I know a good man who lived in East Germany during World War II. The horrors he went through during the war I cannot begin to relate to you. He had a beautiful family who were engaged in Christian work. His son and daughter went through the East German system of education but refused to be members of the Young Communist Party. That meant that they had to forgo good careers, because if you didn’t join the Communist Party in school, very often there was no higher education for you. The teachers would tell you that to your face. But this man’s children gave themselves unreservedly to the Lord’s work among young people. When they were travelling to a young people’s weekend, they had a car crash and both of them were killed. Imagine that, when you’ve done your very best to serve the Lord and you’ve made all the sacrifices.
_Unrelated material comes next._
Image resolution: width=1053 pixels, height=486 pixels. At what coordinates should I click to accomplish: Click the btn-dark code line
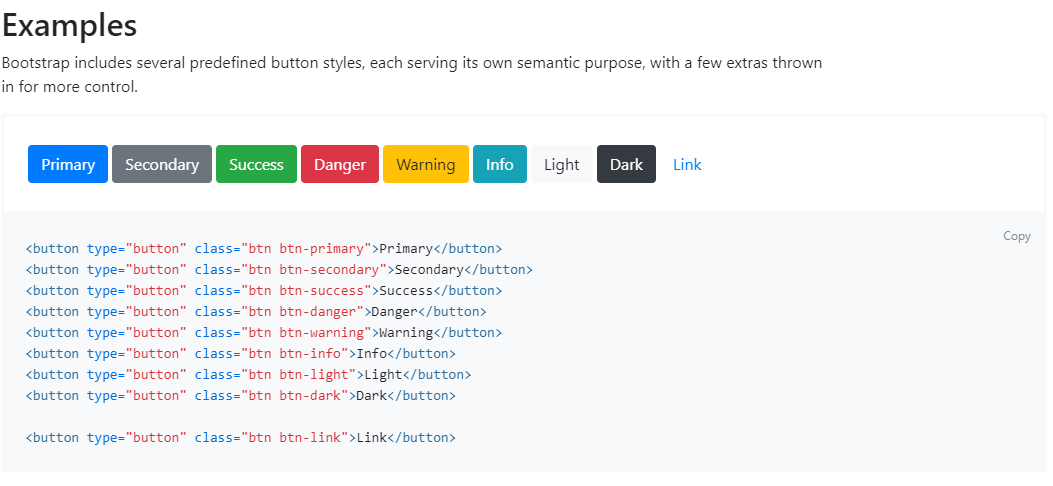pos(240,395)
Well how could I stand and preach when I could see a father in the first row who had suffered that and still believed?

You say, ‘Where did Abraham get the strength from? He must have worked himself up into a tremendous feeling.’

No, he didn’t.

You say, ‘Surely he went up the hill of Moriah, dancing and clapping and shouting hallelujah.’

No, he didn’t. If I have any idea, he went up as grim-faced as a man could be grim.
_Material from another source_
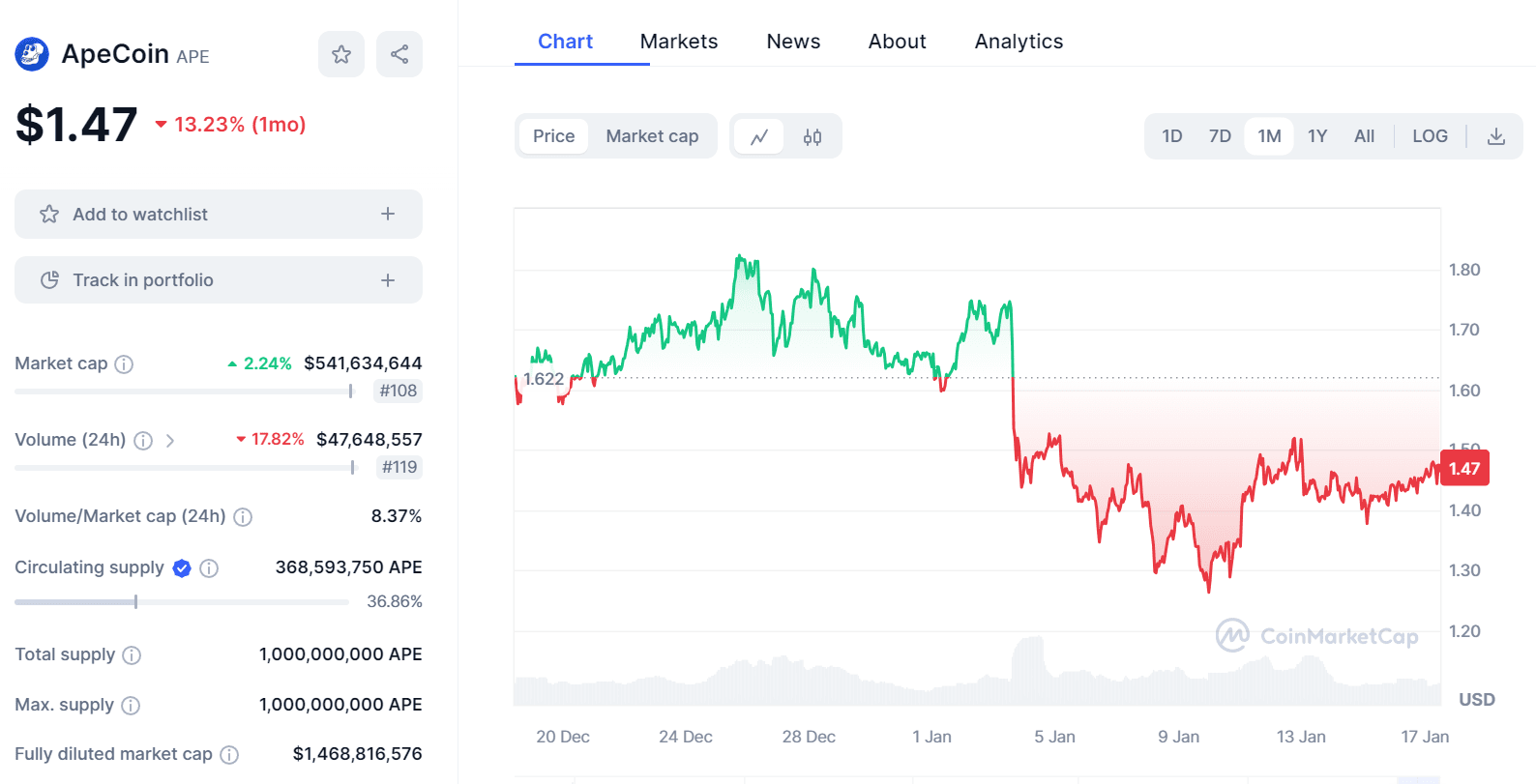Screen dimensions: 1536x784
Task: Toggle chart to Market cap view
Action: pos(652,136)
You say, ‘What moved him?’ Well, it was the logic of faith. Did you notice what the verse says? He offered up his son, ‘accounting that God is able to raise him up’ (Heb 11:19). Accounting means logically working it out. Abraham did his sums. He went through the argument and logically worked it out that if God had promised, God would keep his promise. God had said that ‘in Isaac shall your seed be called.’ Now God was asking Abraham to sacrifice Isaac on the altar. Isaac wasn’t married yet and had no sons, so if Isaac was killed that would seem to be the end of all hope, the end of any possible family, grandchildren or descendants, and Abraham had to puzzle it out in his mind.

‘Well,’ he said, ‘I don’t understand it. I don’t know how God is going to do it if I’ve got to slay Isaac on this altar. I don’t know. How will that work? Well God has promised that Isaac’s going to have a family and I’m going to have descendants through Isaac. The only way I can work that out is like this: God will have to raise him from the dead, that’s all. God will keep his word, and Isaac will have children because God has said it. Alright, if God now tells me to put him on the altar, that’s God’s business. That I will do, but logic compels me to think that God will keep his promise, he’ll have to raise Isaac from the dead.’
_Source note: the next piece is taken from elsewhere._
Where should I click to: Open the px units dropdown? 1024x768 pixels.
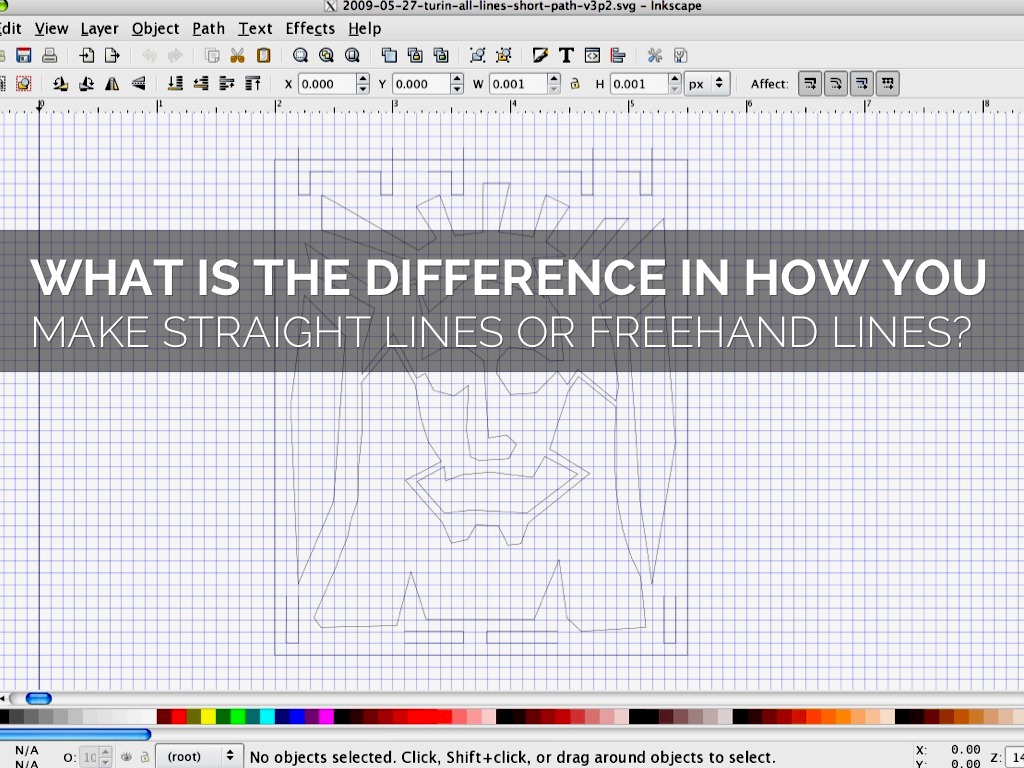pyautogui.click(x=707, y=84)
It wasn’t emotion; it was logic that led Abraham to make his great sacrifice. And do you know, when we come to other parts of the New Testament it becomes apparent, doesn’t it, how logic lies, or should lie, behind our decisions to serve the Lord? Not great torrents of emotion necessarily, but logic. ‘The love of Christ constrains me,’ says Paul. ‘It grips me and urges me and drives me on, the love of Christ.’

You say, ‘Then how does it work, Paul? Please tell me, what kinds of feelings do you get?’

‘Well,’ he says, ‘it isn’t a question of feelings:

For the love of Christ constraineth us; because we thus judge, that one died for all, therefore all died; and he died for all, that they which live should no longer live unto themselves, but unto him who for their sakes died and rose again. (2 Cor 5:14–15)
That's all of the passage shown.